## Problem to solve
Print the stretch of entries from the line containing "Click the add audio file icon" through the line containing "point(57,27)", reproducing each line verbatim.
=====
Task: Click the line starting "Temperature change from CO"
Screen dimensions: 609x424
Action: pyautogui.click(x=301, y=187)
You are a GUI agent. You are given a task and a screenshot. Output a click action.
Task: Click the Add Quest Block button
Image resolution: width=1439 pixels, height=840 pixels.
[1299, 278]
=====
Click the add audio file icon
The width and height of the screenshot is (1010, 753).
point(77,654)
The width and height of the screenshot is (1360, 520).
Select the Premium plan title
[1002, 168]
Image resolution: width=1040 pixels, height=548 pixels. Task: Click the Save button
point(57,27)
=====
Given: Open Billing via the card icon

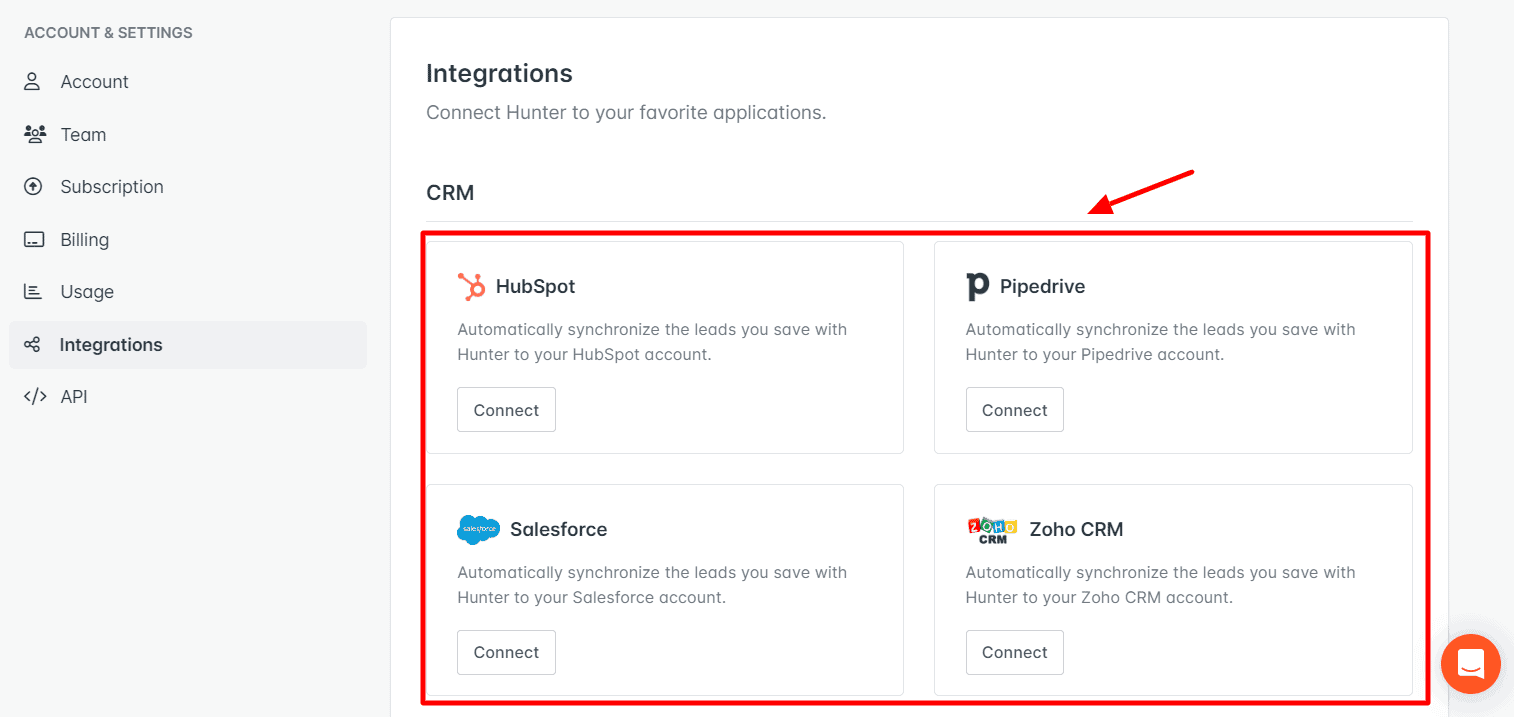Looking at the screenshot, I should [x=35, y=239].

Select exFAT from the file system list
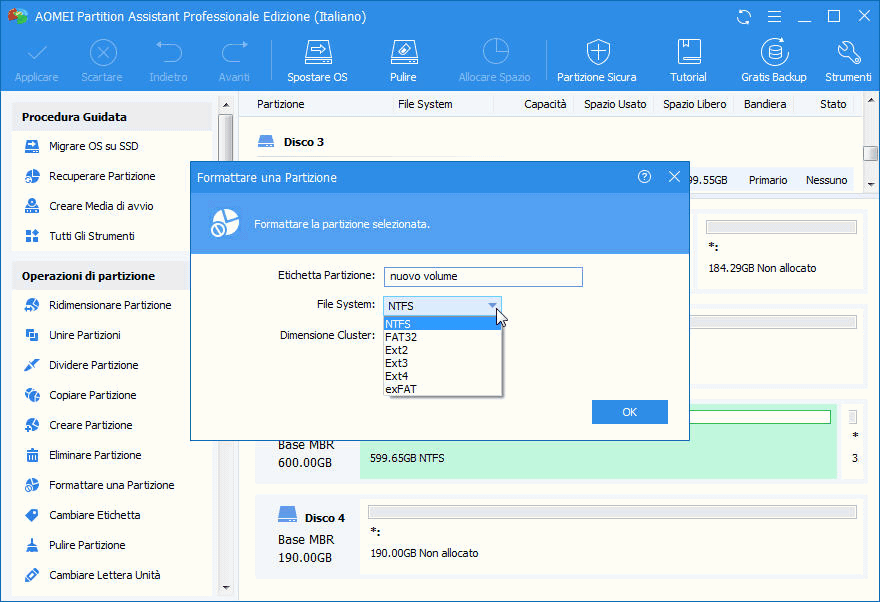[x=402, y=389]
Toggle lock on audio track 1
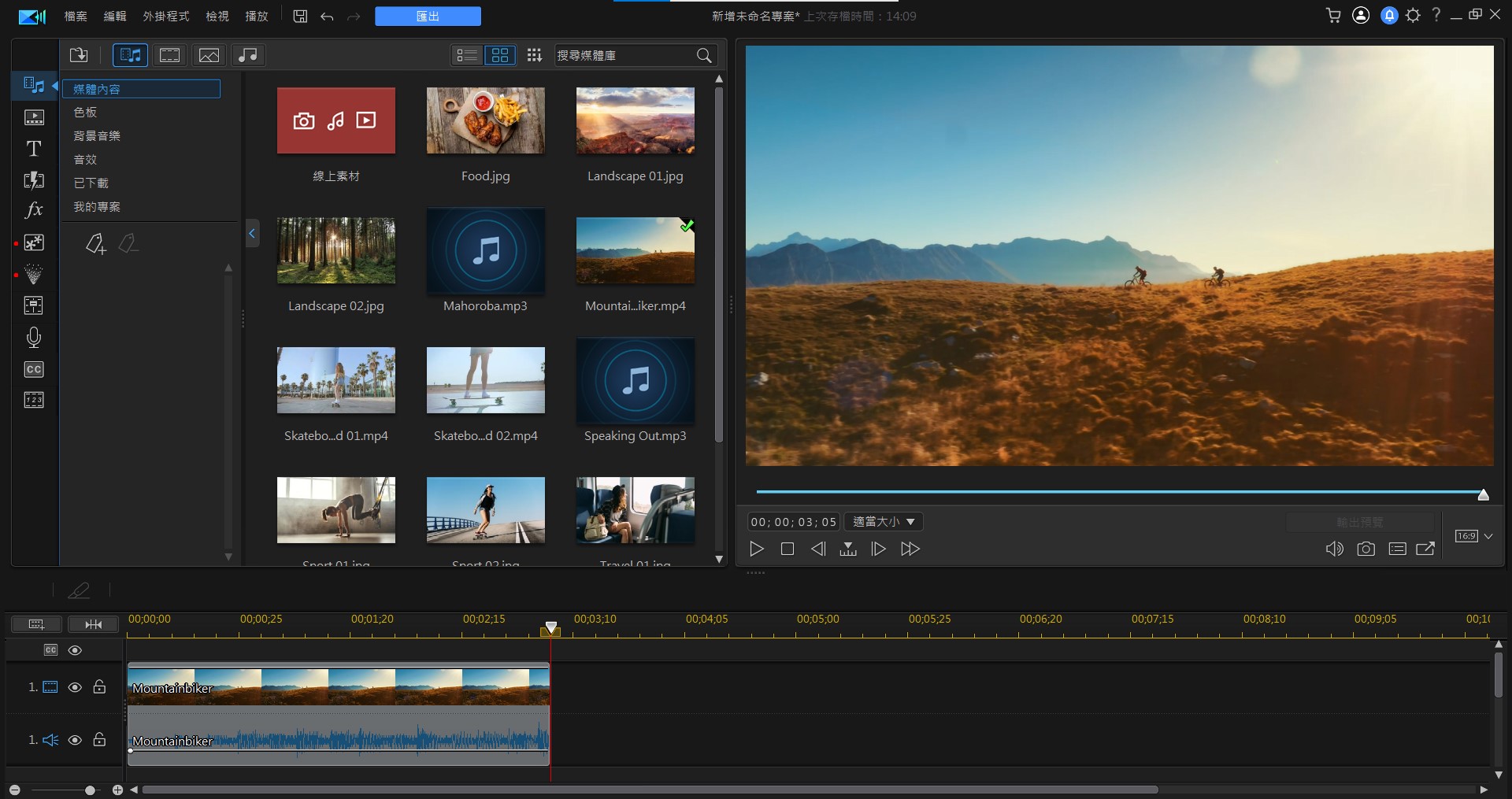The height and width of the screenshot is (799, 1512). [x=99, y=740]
=====
## Reply
Click the add audio file icon
The width and height of the screenshot is (1010, 753).
point(77,654)
The width and height of the screenshot is (1360, 520).
Select the Premium plan title
[1002, 168]
Image resolution: width=1040 pixels, height=548 pixels. Task: Click the Save button
point(57,27)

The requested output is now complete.